Exploits patched by Apple today hint at years of surreptitious government hacks

You’ll want to be updating your iOS devices to 9.3.5, the version released today by Apple — especially if you’re a prominent human rights activist. A recently thwarted attack on just such a person employed not one but three zero-day exploits addressed by the patch. The subsequent investigation suggests these were the work of a shadowy cybersecurity company whose software may have been used for years by governments looking to compromise political targets.

Ahmed Mansoor (pictured above), an award-winning activist based in the UAE, received some suspicious text messages two weeks ago promising information on detainees being tortured — but Mansoor, who has been targeted multiple times in the past by high-profile “lawful intercept” tools, decided instead to send the text to Canadian security research organization Citizen Lab.

The texts sent to Mansoor.

The texts sent to Mansoor.

Assisted by Lookout Security, Citizen Lab went down the rabbit hole, and found it much deeper than expected.

The text messages were a trap, of course, but one of unprecedented complexity. That single link would have leveraged three separate and highly serious exploits in iOS — executing arbitrary code through WebKit, gaining access to the kernel, and then executing code within the kernel. It’s rare enough to find a zero-day in the wild, let alone three at once.

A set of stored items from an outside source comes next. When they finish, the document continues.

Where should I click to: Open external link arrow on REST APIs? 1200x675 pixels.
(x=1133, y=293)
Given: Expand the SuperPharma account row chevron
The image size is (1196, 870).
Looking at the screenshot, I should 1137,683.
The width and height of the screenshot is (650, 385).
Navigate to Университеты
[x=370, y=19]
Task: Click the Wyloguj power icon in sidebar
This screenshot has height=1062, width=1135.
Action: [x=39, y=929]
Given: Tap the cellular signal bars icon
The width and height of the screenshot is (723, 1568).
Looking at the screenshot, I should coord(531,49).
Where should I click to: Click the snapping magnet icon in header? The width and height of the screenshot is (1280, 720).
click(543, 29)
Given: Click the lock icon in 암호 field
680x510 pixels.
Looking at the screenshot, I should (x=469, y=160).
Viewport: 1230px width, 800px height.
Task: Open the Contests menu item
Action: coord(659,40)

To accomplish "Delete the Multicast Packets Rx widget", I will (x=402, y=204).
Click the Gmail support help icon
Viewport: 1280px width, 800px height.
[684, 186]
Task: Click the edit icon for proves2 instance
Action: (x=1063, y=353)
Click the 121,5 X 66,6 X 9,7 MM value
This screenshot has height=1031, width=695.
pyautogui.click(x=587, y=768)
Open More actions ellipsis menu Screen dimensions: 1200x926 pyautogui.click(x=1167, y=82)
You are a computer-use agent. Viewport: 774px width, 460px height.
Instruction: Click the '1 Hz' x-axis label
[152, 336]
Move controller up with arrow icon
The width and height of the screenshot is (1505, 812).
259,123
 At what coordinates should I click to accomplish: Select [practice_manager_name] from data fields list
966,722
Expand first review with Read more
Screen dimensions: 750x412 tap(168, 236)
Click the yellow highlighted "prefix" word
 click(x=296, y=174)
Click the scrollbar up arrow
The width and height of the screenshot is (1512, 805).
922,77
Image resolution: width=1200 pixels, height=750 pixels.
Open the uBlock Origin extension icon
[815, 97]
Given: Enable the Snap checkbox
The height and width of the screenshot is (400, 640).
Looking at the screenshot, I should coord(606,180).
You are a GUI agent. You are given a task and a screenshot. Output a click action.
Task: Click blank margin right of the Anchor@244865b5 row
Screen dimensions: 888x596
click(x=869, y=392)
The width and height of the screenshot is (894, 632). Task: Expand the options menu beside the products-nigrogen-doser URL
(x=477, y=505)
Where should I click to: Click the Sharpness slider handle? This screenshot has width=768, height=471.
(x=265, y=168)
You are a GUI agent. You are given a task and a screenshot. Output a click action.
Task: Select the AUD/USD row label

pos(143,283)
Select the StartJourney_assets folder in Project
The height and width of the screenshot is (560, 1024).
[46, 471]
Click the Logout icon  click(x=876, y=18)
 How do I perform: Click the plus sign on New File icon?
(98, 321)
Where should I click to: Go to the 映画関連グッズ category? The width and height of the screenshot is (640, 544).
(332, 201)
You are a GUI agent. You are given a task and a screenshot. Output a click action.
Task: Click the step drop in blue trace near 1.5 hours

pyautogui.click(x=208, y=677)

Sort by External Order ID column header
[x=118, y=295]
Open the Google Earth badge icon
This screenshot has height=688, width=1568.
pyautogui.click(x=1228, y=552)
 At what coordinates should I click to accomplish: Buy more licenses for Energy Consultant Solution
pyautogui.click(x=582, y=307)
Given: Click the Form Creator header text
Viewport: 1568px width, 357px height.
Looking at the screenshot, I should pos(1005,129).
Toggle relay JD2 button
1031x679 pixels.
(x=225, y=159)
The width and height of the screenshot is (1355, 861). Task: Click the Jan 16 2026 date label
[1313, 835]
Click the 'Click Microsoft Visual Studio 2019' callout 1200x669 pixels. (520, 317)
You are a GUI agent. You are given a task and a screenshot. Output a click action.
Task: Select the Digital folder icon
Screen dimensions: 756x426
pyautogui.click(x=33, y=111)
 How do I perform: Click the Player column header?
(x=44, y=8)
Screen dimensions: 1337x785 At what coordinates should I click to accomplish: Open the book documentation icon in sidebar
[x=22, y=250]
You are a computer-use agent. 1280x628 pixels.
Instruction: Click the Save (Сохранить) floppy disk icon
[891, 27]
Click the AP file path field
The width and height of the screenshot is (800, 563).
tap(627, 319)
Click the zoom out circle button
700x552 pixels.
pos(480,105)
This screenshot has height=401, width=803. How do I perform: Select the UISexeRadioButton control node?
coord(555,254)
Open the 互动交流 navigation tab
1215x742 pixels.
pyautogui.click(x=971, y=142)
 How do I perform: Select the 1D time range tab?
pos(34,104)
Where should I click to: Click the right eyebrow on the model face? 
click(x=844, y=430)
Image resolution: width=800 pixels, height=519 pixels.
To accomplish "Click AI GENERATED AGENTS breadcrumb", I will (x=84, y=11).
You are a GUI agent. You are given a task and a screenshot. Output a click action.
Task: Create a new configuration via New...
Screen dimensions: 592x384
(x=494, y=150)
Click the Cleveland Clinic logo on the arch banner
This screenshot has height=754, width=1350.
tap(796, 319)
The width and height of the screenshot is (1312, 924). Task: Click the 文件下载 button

The result would have been a one-step jailbreak with malicious code injected under the hood — granting complete access to all the phone’s data and communications. This triple threat of exploits building on one another gained the appropriate moniker “Trident.”

Taken from Hacking Team's leaked emails, an illustration showing the reach Pegasus would have once installed.

Taken from Hacking Team’s leaked emails, an illustration showing the reach Pegasus would have once installed.

These exploits were immediately sent to Apple, which ten days later — today — issued a patch fixing them. Apple declined to comment beyond the following statement: “We were made aware of this vulnerability and immediately fixed it with iOS 9.3.5. We advise all of our customers to always download the latest version of iOS to protect themselves against potential security exploits.”

Worth noting is the fact that there were references in the code to iOS versions going as far back as 7 — so either the exploits have been around that long or they’re simply effective that broadly.

After breaching with Trident, the malware that would have lingered on the device was immediately recognized by the researchers as Pegasus, a piece of commercial spyware software sold by Israel-based cybersecurity company NSO Group. This was the first time it had been caught in the wild. (Perhaps the team working on it should have been called Bellerophon.)

Pegasus was one of the tools that Hacking Team apparently used — and later, inadvertently publicized when its emails were leaked. NSO also showed up when, retrospectively, Citizen Lab’s investigation found traces of the company’s work in a separate threat being tracked in the UAE known as Stealth Falcon. Lastly, the NSO signature was also on malware that had targeted Mexican journalist Rafael Cabrera; he had been working on a story that potentially discredited the country’s president.

NSO is reportedly owned or at least invested in by San Francisco equity firm Francisco Partners, which did not respond to requests for more information.

Pegasus and NSO, then, have been lurking in the wings for quite a long time, and while the evidence is certainly circumstantial, it suggests that the company has long been providing governments with highly sophisticated intrusion software. And, predictably, this software has not been deployed only (or perhaps at all) against the likes of terrorists and spies, but against citizens acting against the government’s interests.

Citizen Labs sums it up well in their conclusion:

Citizen Lab and others have repeatedly demonstrated that advanced “lawful intercept” spyware enables some governments and agencies, especially those operating without strong oversight, to target and harass journalists, activists and human rights workers. If spyware companies are unwilling to recognize the role that their products play in undermining human rights, or address these urgent concerns, they will continue to strengthen the case for further intervention by governments and other stakeholders.

Be careful out there, and keep your phone updated. The global internet is a dangerous place.